- _EXERCISE_
List each line below that contains the string "icon". Case counts.

## START EXTRACTED INFORMATION

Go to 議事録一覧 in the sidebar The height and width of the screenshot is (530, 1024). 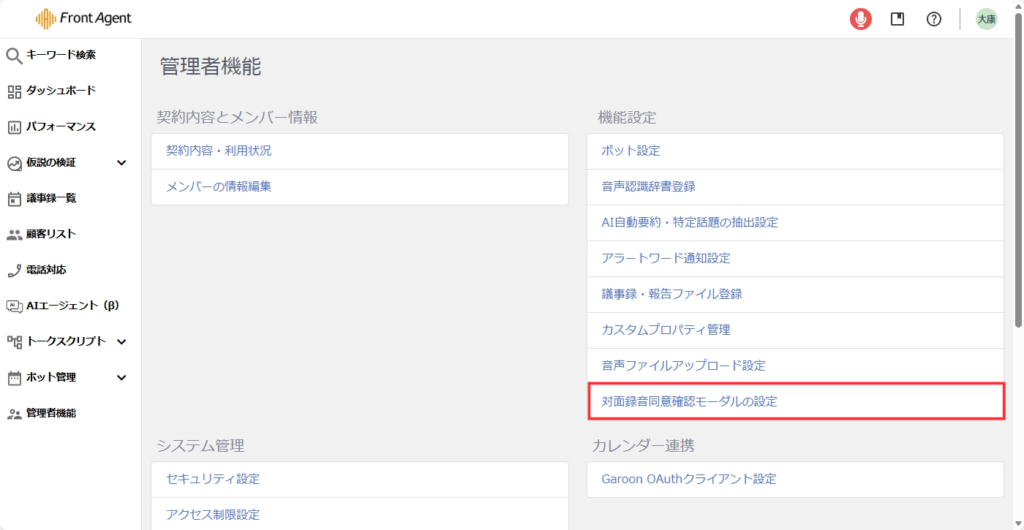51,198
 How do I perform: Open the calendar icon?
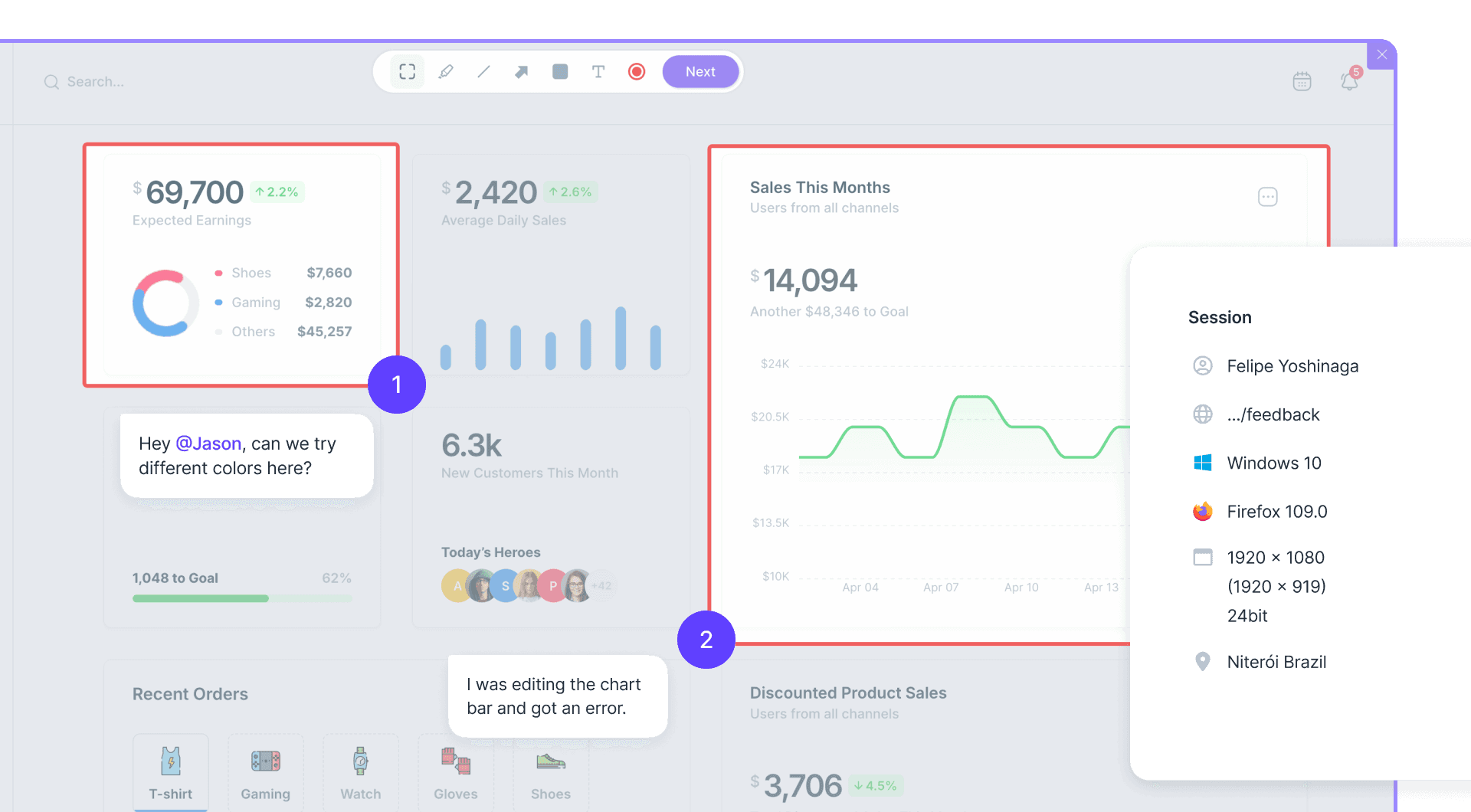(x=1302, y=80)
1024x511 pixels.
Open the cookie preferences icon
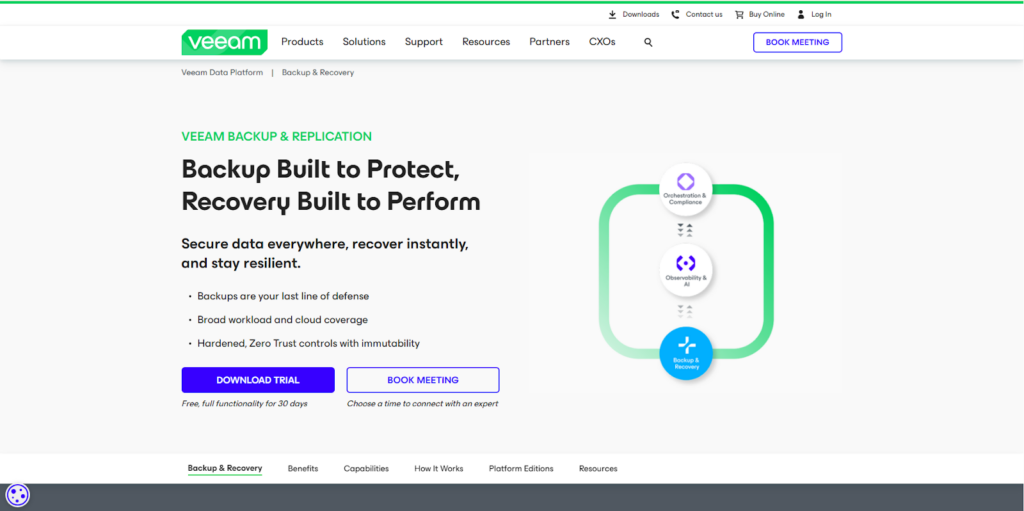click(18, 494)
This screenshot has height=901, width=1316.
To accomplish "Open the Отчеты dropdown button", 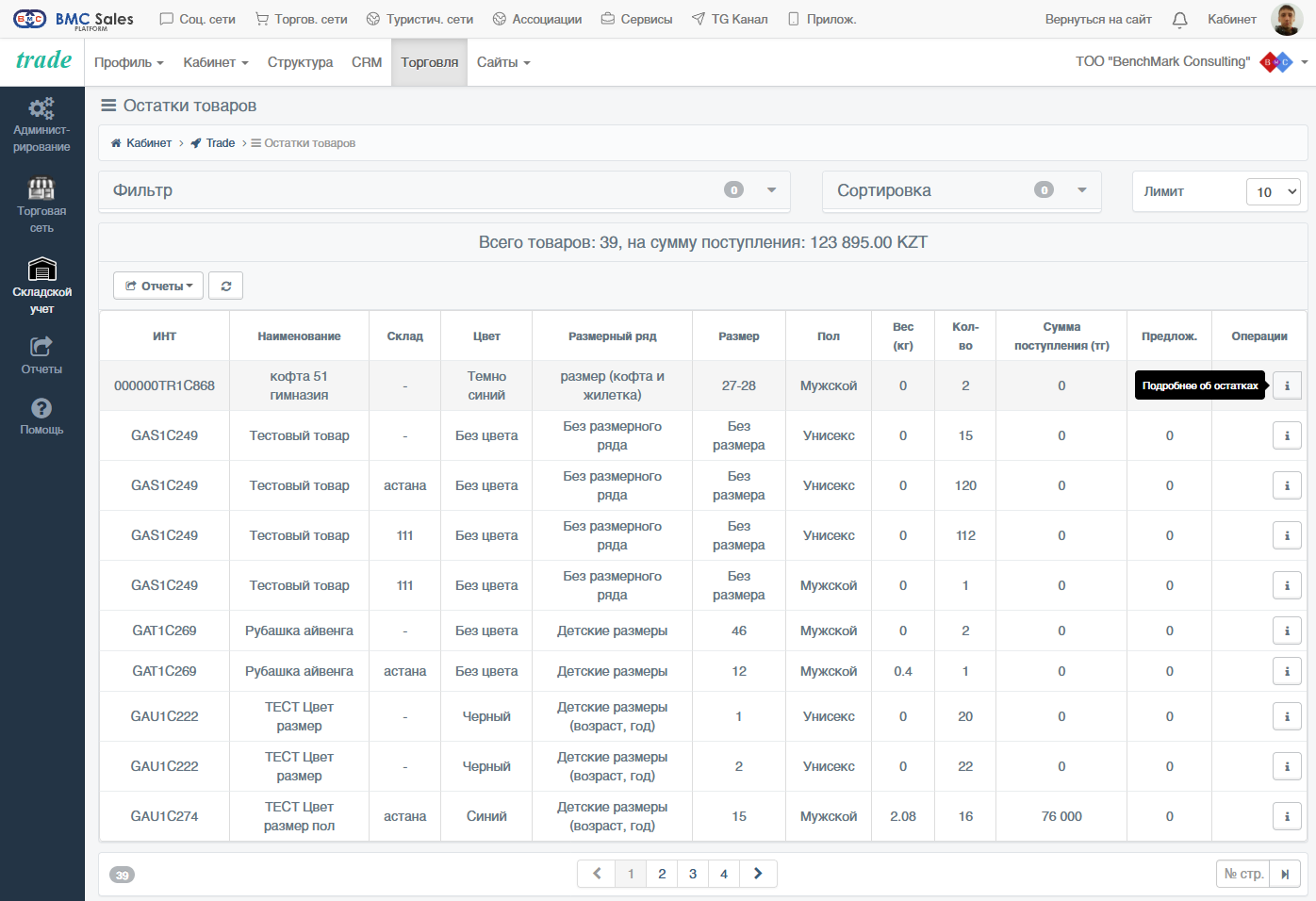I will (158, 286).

## END EXTRACTED INFORMATION

- _RESPONSE_
 How do I perform: Open the calendar icon?
Open the cookie preferences icon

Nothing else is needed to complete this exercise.